Für die Diagnose der Aufmerksamkeits- und Hyperaktivitätsstörung gibt es bisher keine Biomarker. Sie wird ausschließlich anhand psychiatrischer Untersuchungen erstellt und unterliegt damit auch der subjektiven Einschätzung durch den Kinder- und Jugendpsychiater. Wissenschaftler wollten nun zeigen, dass sich der Eisengehalt in bestimmten Hirnregionen dazu eignen könnte, gesunde Menschen von Menschen mit ADHS zu unterscheiden. Der Hintergrund: Wissenschaftler vermuten, dass ADHS entsteht, wenn dem Gehirn zu wenig Dopamin zur Verfügung steht. Außerdem ist bekannt, dass die Dopamin-Konzentration im Gehirn mit der Eisenkonzentration korreliert. Aufgrund dieser Erkenntnisse prüften die Forscher, ob sich die Menge an Eisen im Gehirn – und auch im Blut – als ADHS-Marker eignen könnte.
An der Studie nahmen zwölf Kinder und Jugendliche mit unbehandeltem ADHS, zehn ADHS-Patienten, die Ritalin erhielten und 27 gesunde Kontrollpersonen im Alter von 8 bis 18 Jahren teil. Bei allen Teilnehmern wurde der Eisengehalt im Gehirn mittels MRT gemessen. Zusätzlich ermittelten die Wissenschaftler auch den Eisengehalt im Blut der Studienteilnehmer. Wie erwartet, fanden die Forscher bei der Gruppe der nicht behandelten Kinder und Jugendlichen weniger Eisen im Gehirn als bei den behandelten Erkrankten und der Kontrollgruppe. Das war in allen vier gemessenen Hirnregionen (Globus pallidus, Nucleus caudatus, Putamen und Thalamus) der Fall. Die für die Messung der geringen Mengen an Eisen notwendige Technik ist relativ neu und wurde von den Co-Autoren der Studie Joseph Helpern und Jens Jenson im Jahr 2006 entwickelt.
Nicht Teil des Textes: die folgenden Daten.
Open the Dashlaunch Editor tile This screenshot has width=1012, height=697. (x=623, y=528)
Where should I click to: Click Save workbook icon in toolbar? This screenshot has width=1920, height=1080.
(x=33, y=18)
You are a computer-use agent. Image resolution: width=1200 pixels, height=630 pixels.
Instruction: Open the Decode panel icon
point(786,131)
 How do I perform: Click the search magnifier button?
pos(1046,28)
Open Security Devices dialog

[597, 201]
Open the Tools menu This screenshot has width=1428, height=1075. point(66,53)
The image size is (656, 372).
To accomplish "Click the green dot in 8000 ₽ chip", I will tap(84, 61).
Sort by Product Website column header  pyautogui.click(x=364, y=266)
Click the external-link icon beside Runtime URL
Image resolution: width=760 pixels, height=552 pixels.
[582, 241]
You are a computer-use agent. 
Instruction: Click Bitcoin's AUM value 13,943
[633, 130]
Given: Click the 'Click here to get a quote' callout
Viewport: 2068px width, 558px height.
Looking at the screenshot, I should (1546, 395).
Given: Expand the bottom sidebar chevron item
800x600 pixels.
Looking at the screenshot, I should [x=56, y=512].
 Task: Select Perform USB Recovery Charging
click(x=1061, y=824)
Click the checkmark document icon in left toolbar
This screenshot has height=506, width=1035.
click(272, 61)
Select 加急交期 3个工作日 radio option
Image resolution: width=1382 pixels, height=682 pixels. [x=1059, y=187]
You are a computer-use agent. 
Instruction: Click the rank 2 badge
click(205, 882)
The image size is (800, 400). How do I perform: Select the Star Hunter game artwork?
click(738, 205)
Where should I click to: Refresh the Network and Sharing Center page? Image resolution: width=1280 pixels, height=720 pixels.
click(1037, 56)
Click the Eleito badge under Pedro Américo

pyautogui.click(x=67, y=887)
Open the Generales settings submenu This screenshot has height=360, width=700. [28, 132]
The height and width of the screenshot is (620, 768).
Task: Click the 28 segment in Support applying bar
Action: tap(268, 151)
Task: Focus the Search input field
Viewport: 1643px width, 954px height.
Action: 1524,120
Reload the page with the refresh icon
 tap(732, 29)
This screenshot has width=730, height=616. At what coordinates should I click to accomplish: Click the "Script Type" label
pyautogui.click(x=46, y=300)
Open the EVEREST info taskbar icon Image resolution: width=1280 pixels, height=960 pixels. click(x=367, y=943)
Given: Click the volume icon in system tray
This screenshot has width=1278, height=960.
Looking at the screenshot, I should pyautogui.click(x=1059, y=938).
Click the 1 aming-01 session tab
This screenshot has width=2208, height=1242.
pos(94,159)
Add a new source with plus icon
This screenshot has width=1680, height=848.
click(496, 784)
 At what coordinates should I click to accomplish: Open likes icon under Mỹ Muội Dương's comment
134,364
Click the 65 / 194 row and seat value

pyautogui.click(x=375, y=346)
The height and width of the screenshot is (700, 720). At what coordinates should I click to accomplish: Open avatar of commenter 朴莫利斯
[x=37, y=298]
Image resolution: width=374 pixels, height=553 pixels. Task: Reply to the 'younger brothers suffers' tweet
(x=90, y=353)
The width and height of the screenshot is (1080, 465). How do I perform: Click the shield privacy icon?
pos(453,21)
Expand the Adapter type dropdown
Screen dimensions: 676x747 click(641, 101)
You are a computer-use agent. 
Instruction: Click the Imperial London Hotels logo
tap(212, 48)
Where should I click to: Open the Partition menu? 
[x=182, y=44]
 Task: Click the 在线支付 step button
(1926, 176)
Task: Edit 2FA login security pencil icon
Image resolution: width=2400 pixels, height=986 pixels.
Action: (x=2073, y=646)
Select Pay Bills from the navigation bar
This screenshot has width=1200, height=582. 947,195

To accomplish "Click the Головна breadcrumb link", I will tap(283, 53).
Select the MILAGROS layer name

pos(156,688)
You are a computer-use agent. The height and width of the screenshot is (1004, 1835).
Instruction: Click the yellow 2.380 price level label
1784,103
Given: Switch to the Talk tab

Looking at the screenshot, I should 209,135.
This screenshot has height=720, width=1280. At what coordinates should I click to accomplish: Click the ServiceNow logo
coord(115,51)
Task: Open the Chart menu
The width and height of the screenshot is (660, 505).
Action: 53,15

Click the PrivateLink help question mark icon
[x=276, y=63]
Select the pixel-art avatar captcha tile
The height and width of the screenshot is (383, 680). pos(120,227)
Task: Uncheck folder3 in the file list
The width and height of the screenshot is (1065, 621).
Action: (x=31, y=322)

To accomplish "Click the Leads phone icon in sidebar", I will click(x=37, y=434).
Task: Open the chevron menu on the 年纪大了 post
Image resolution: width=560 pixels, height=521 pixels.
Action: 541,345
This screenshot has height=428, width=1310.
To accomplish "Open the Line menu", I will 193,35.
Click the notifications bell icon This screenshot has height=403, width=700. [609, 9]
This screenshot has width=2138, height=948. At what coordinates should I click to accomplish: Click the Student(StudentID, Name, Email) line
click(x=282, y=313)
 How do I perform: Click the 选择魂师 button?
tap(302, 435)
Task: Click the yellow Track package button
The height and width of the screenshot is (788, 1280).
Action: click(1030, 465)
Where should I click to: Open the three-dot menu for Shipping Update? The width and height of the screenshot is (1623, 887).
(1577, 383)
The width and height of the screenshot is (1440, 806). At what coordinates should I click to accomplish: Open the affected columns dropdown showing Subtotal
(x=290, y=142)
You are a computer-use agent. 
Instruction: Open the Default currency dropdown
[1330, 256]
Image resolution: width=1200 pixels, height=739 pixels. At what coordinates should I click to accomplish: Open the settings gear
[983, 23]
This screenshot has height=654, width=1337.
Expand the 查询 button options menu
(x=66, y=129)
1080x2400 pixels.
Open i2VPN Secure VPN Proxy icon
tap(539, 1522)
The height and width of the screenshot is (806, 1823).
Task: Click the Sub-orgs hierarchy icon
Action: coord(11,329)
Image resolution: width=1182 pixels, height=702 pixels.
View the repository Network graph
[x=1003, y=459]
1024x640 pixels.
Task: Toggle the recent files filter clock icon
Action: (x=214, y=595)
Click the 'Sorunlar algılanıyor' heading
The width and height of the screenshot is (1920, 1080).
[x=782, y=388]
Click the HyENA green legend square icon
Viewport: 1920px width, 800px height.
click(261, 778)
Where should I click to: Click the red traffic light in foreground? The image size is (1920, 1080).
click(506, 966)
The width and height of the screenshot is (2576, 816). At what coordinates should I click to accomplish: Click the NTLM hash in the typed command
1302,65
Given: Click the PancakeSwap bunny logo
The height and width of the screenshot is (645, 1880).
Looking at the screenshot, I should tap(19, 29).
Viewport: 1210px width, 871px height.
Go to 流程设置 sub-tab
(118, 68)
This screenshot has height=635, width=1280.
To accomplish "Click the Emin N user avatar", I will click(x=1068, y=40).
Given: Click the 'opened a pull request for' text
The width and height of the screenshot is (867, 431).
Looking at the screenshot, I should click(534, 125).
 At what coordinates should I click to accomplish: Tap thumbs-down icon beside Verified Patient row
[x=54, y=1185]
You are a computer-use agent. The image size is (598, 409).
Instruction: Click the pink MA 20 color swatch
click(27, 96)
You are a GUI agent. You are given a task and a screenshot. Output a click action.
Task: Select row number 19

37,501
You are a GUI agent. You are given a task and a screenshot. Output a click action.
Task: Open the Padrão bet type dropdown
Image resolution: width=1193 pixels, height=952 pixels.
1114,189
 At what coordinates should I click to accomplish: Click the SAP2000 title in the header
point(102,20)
Die tatsächliche Aussagekraft der Studienergebnisse bleibt zum jetzigen Zeitpunkt zweifelhaft. Bei einem Studienkollektiv von nur 49 Teilnehmern und einer breiten Altersverteilung zwischen acht und 18 Jahren ist die Wahrscheinlichkeit von Artefakten und Zufallsergebnissen signifikant hoch, etwa durch begleitende Eisenmangelanämien. Hinzu kommt, dass verschiedene Autoren zwar einen Zusammenhang zwischen der Eisen-Konzentration im Gehirn und der ADHS-Entstehung prognostizieren, die zugrundeliegenden Pathomechanismen jedoch nicht geklärt sind. Bis zum wissenschaftlich validierten Biomarker Eisen bei ADHS ist es also noch ein weiter Weg. Auch die Studienautoren bleiben deswegen vorsichtig: „Bei unserer Studie handelt es sich um erste Versuche in diese Richtung. Aufgrund von Untersuchungen an nur zwölf Patienten mit ADHS können wir natürlich noch keine allgemeingültigen Aussagen treffen. Dennoch legen unsere Ergebnisse nahe, dass Eisen ein wichtiger Biomarker für ADHS sein könnte“, so Adisetiyo. Grundsätzlich ist fraglich, ob es sich wegen der geringen Aussagekraft überhaupt lohnt, derart kleine Studien zu finanzieren.